* _Action item_
Copy each line of the data below with the word "header".
===== Exercise input =====
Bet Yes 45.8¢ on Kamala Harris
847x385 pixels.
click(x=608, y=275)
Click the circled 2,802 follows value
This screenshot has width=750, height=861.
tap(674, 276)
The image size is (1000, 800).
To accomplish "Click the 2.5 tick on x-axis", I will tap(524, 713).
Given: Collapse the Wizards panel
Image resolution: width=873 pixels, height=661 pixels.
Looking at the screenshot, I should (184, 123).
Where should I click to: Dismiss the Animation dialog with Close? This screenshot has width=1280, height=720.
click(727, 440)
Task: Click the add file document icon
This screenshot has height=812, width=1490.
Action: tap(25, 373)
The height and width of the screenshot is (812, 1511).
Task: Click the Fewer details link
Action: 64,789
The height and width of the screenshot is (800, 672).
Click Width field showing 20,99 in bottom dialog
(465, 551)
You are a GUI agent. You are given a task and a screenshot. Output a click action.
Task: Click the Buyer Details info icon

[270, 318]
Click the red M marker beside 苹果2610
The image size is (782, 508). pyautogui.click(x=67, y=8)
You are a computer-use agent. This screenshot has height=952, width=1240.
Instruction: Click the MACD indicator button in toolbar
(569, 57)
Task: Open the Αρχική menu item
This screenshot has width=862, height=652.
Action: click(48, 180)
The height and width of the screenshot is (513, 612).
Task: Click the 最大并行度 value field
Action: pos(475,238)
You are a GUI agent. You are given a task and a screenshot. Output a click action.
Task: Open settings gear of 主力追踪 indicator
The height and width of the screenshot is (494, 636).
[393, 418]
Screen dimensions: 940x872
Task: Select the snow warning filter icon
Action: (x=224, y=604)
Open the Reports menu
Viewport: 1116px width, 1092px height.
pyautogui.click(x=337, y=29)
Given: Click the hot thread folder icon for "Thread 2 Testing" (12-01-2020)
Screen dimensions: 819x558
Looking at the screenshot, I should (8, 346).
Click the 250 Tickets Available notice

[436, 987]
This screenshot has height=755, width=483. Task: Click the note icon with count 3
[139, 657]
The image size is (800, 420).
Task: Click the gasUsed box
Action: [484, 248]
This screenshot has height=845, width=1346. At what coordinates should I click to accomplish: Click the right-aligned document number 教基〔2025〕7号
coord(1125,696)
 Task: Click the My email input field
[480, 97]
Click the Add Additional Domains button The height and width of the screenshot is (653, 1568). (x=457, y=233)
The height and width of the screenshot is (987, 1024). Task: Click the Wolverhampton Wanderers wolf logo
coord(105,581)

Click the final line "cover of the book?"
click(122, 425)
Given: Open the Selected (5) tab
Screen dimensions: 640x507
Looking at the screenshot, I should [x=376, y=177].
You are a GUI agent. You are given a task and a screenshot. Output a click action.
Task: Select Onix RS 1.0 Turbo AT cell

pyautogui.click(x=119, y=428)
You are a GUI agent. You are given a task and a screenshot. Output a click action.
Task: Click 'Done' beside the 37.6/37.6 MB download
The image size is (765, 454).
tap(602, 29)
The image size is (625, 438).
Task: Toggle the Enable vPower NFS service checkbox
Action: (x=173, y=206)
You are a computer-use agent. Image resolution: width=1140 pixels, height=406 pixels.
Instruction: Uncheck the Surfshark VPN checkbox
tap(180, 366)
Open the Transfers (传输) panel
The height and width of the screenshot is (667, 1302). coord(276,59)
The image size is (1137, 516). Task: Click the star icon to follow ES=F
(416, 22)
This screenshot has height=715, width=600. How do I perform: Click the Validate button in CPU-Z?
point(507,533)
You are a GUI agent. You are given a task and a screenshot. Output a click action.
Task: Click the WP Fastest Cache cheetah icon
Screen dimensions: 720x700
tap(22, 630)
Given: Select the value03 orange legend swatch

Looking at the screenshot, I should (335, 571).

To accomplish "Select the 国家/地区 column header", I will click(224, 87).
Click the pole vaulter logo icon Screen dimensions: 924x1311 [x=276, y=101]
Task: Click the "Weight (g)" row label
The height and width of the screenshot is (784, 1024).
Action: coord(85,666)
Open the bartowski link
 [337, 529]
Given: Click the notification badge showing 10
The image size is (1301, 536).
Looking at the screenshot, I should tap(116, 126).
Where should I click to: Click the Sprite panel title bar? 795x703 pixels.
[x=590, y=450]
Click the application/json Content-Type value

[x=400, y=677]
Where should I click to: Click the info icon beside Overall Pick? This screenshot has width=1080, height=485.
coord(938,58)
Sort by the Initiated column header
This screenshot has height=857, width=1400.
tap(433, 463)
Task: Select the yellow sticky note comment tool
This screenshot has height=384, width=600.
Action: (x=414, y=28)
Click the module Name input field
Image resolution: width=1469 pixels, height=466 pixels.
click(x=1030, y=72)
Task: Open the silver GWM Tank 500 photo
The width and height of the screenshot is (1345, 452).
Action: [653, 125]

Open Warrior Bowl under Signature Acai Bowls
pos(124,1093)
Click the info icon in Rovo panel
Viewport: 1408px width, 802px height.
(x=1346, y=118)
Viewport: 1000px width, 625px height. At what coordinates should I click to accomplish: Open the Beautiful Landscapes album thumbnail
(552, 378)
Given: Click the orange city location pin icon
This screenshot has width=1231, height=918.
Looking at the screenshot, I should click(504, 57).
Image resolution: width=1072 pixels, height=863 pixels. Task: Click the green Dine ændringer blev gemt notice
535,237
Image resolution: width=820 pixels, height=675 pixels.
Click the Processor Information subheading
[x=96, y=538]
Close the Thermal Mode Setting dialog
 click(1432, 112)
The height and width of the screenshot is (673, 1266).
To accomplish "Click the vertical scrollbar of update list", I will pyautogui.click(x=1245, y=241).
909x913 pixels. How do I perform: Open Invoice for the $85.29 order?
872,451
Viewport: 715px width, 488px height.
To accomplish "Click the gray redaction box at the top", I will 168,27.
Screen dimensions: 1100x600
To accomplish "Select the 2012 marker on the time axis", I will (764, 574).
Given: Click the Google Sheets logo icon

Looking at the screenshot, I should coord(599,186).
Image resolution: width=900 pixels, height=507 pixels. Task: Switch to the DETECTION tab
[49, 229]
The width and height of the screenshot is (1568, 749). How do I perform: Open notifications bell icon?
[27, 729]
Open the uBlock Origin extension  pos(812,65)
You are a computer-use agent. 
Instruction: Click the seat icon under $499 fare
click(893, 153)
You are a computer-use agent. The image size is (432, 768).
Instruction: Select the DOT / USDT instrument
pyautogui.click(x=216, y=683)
=====
* _Your response_
To accomplish "Select the 国家/地区 column header", I will click(224, 87).
Sort by the Initiated column header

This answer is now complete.